LZ PG 40 Rubik's CubeKashmir
Se lassera-t-on un jour de Kashmir ? Rien n’est moins sûr. Comme tous les monuments qu’on a visité maintes et maintes fois, on croit en connaître par cœur toutes les pièces, la décoration, les coins et les recoins secrets, l’odeur, la température ambiante… Pourtant, à chaque fois qu’on le revisite, surtout malgré soi (à la radio, chez un ami ou chez un disquaire), l’impression est toujours la même : ce genre de monument dédié à la splendeur sonique serait impossible à reconstruire tel quel aujourd’hui, voire à imaginer – ce qui est somme toute encore plus angoissant… Avec Whole Lotta Love (surtout depuis que la pub Dior…) et Stairway To Heaven, Kashmir est le morceau le plus identifiable de Led Zeppelin. Kashmir, C’EST Led Zeppelin. L’aboutissement suprême de la quête de Jimmy Page, l’ombre et la lumière, la subtilité et la puissance, la majesté et la violence. Comment oublier ce riff cyclique et hypnotique qui monte, qui monte ? Comment oublier ces vagues de cordes et et de cuivres ? (L’une des rares fois ou des musiciens additionnels jouent sur un disque de Led Zeppelin, et d’ailleurs, à quatre, sur scène, notre quatre rocks gods peinaient un peu à faire revivre les splendeurs orchestrales de la version studio. Il faudra attendre la version de 1994 dans “No Quarter – Unledded” de Page & Plant pour retrouver les frissons du grand large.) L’orientalisme façon Led Zeppelin préfigure tout un pan de la world music. Page a travaillé de longs mois sur Kashmir. C’est son chef-d’œuvre de compagnon. Qu’il n’aurait jamais achevé sans ses trois autres compagnons.
Les paroles de Kahsmir sont peut-être les plus belles jamais écrites par Plant, qui n’a jamais caché sa fierté pour ce morceau. Sa voix éraillée fait merveille d’un bout à l’autre : sous la voûte céleste, sa lumière nous guide dans le désert.

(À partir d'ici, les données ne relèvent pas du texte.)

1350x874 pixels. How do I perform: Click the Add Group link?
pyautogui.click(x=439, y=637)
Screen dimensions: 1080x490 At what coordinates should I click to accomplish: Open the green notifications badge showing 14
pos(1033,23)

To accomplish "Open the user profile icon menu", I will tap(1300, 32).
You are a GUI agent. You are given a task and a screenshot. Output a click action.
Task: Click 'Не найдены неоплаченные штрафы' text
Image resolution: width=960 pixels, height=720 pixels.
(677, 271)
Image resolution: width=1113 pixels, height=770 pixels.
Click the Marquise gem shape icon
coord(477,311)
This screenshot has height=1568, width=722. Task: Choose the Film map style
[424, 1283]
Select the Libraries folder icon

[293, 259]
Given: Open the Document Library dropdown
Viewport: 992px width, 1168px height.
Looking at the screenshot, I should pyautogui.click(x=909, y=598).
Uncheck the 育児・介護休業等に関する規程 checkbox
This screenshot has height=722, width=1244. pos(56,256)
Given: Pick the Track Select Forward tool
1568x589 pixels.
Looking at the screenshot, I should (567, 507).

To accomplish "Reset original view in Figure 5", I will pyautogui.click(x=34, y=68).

Les arrangements de cordes et de cuivres de John Paul Jones nous rappellent qu’il a été lui aussi un musicien de studio et un arrangeur très demandé dans les années 1960.
Et puis il y a John Bonham, qui ne gifle pas ses cymbales, qui ne frappe pas sur ses fûts et qui ne fait pas vibrer sa grosse-caisse avec ses bras et ses jambes, non, mais bien avec des marteaux qui lui auraient, raconte-t-on, été prêtés les Dieux du Rythme. Dans Kashmir, John Bonham est absolument phénoménal. Le son, le phrasé, le toucher, la précision, l’énergie, la souplesse, la force, la manière dont il entre en osmose avec la musique, dont il en est la clé de voute, le pilier central, le cœur battant, ont de quoi laisser pantois – et pantelant – d’admiration.